An Excerpt From An Article I Never Got To Write
July 7, 2020
This is not the summer after college I had hoped for. I watch my European friends frolic by the lakeside via Instagram stories as I refresh the database of countries opening their borders, hoping they’d soon open to Filipino travelers. I couldn’t help but be jealous of their freedom. I’m sitting on a couch in a dorm room, opposite my best friend sending CVs over cold emails, enduring the Abu Dhabi heat we had not planned to live through. He looks up from his laptop in remembrance: “I was landing in Mexico City this time last year,” he says with a faint smile on the corner of his mouth. We laugh then cry a little, sulking in our summer flashbacks, projecting our past lives into the future realities we hope to create for ourselves.
My time in university abroad empowered me to turn my daydreams into a lived reality. I’ve spent the last three summers in foreign cities I had only visited via TV and movies as a kid, interning for cool theater companies and doing creative projects via scholarships and grants I could’ve only dreamed of otherwise. Fragments of these cities are now etched in my brain; I’m in awe that there are cities aside from Manila that I now know like the back of my hand. I’ve experienced cross-country bus rides through the Baltics; I’ve watched plays in German and sang along to Czech concerts though they are languages I don’t understand; I’ve mastered the routes of intertwined U and S Bahn public transit lines that are more complex than the MRT on EDSA. I had hoped this summer would look similar: getting acquainted to new bus stops and walking routes to work, finding a new favorite thrift shop to visit over the weekend, or perhaps retracing and revisiting old ones in cities I’ve lived in before.
Instead, I am still in my college dorm room in Abu Dhabi, drafting what feels like my 500th cover letter and sending cold application emails I doubt I’d get a reply to. Although I feel fulfilled and inspired by my current remote summer fellowship in arts production, my heart trembles at every rejection email I sift through my inbox, afraid that no opportunity would catch me when this fellowship ends. Instead of planning the new layout of my first adult apartment, I am drafting new Plan As to Zs as I figure out my career in a pandemic-inflicted reality.

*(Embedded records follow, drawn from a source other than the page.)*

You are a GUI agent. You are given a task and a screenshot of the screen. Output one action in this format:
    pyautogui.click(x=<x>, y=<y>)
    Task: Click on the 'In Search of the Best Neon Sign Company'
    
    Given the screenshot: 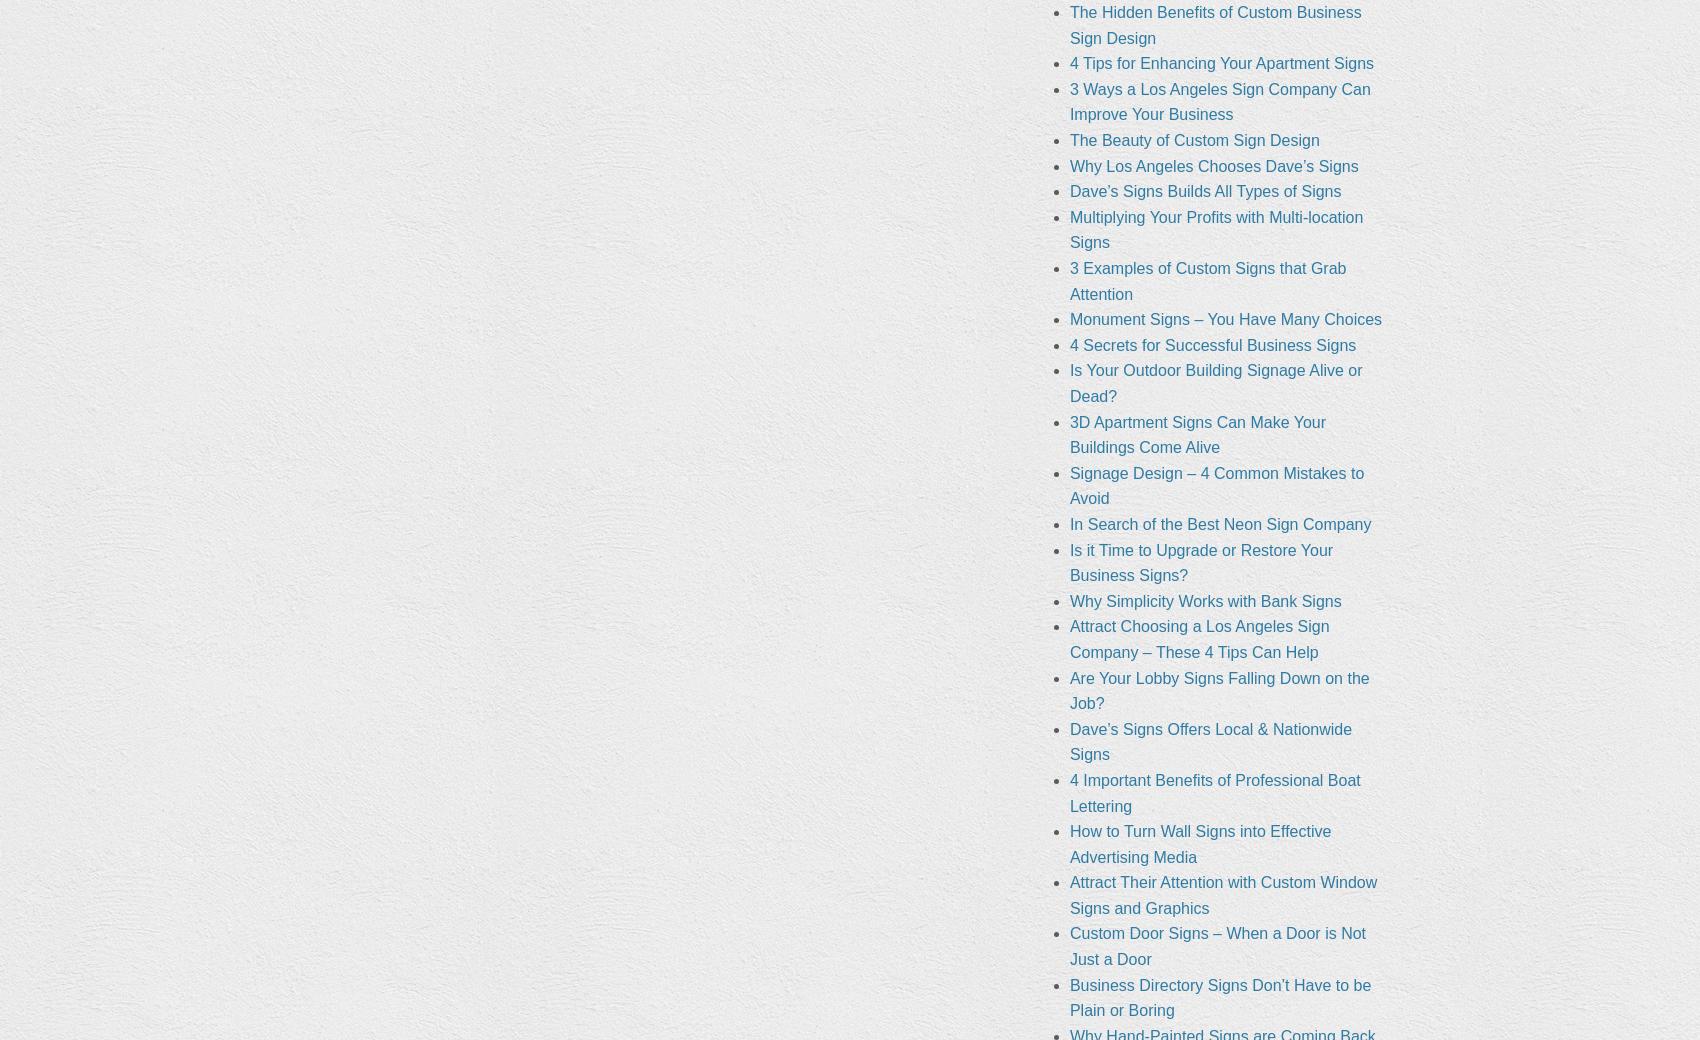 What is the action you would take?
    pyautogui.click(x=1218, y=522)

Having graduated last May from what felt like the best four years of my life, I live in fear that these places and moments would only be but a memory. As my previous summer cities return to normalcy and Manila COVID-19 cases rise by the day, I feel stuck in-between in an alternate reality as my surroundings remain unchanged since the beginning of the pandemic. While I’m grateful to be housed in a country conscious of containing the virus, I feel my post-graduation life drift stagnant and aimless in a world enduring a health crisis. While visa restrictions have always been at the forefront of my mind as a Philippine passport holder living abroad, pandemic-inflicted border restrictions make it even more difficult for me to plan returning to cities that have liberated my creative, artistic soul. As opportunities feel scarce and slip through my fingers like sand, I feel my early 20s wasted in frustration indoors. Even though it’s been just a few months of unprecedented times I feel the doors shut in front of me. As I try to use my time indoors to exercise my activism, participating in virtual talks and protests, my fears for my future are overlaid with my fears that my freedom of speech would be taken away by my country’s newly signed Anti-Terror Law. Despite wanting to come home, I fear returning in conditions such as this. As I face unemployment after four years of a fully-sponsored undergraduate career, I’m anxious that my aspirations are harder to reach in a COVID-afflicted world.
I wish I can end this article on a positive note; ironically, the word “positive” seems to be the most negative word of the year. It’s hard to feel positive when I don’t know where I’d be or what I’d be doing in a month’s time.